For those of you who don’t know, a Cube is a car, a very teeny car that reminds me of an old phone booth tipped sideways, jammed pack with people, and gliding down the road on top of a skateboard. Cube drivers have apparently invented a game where they dare to dart in-between semis and bad-ass pickups as a way of showing their disdain for anyone in a larger vehicle. Would these be eco-terrorists, or are these people just plain nuts? After using multiple swear words in rapid succession (drumbeats—“Radar Love”),” my husband asked if I wanted him to drive. Hell no! Memories of my Audi TT convertible played out in my head. I was a fox! A speeding vixen! I was Danica Patrick!
Eventually, we had to stop for food and gas, no pit crew to save us the trouble. I relinquished the driving duties to my husband. As we neared the Florida state line, we noted the presence of state troopers waiting in the medians like suicidal raccoons, just waiting to pop out into traffic and cause major mayhem.
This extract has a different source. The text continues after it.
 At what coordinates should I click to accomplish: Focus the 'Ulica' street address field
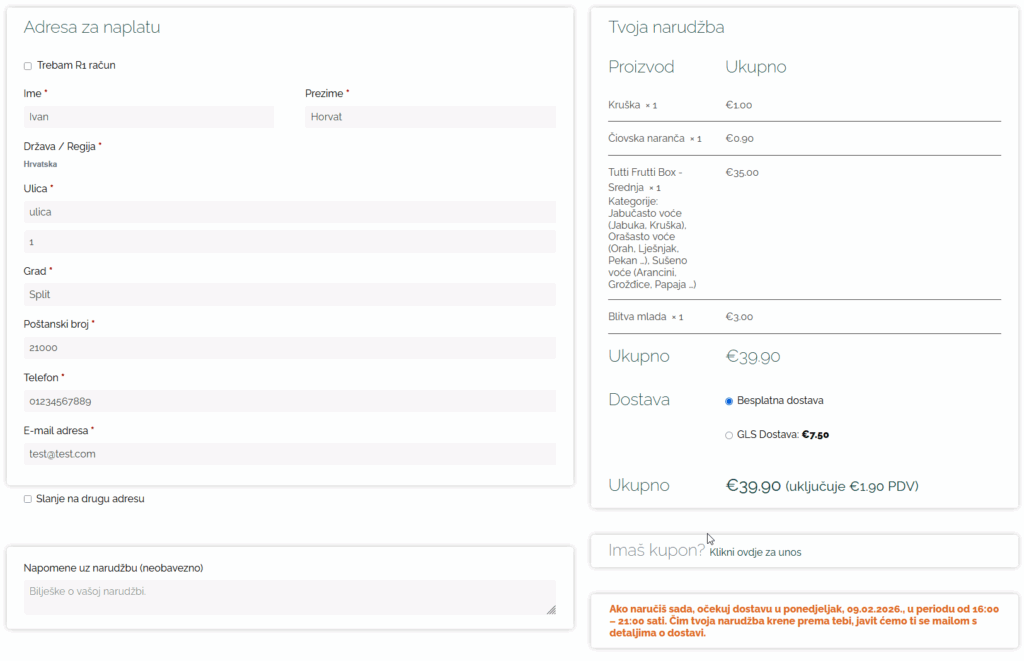tap(289, 212)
Jim slowed down to 75 mph as we kept up with traffic and out of the radar-lovers’ view.
As we breezed along A1A, the sky melted into darkness filled with thousands of stars. We pulled into the parking lot at my mother-in-law’s condo, commenting on the various license plates from Ontario, Quebec, New Jersey, New York, Pennsylvania, Michigan, and one lone car from Texas. We climbed out of our bad-ass pickup truck and grabbed our suitcases. We rode in the elevator up to the 10th floor, and walked to the end of the hall. Jim’s mother hugged us and asked about our trip. Jim and I looked at each other, and smiled. “Long,” he said. I walked out onto the balcony and listened as waves crashed into the shore, morphing into the sound of soft brushes sliding over the surface of some faraway drum. I slid my body forward and traced the inner rim of the balcony railing. The noises of the road became a distant memory as I settled into a new kind of joie de vivre.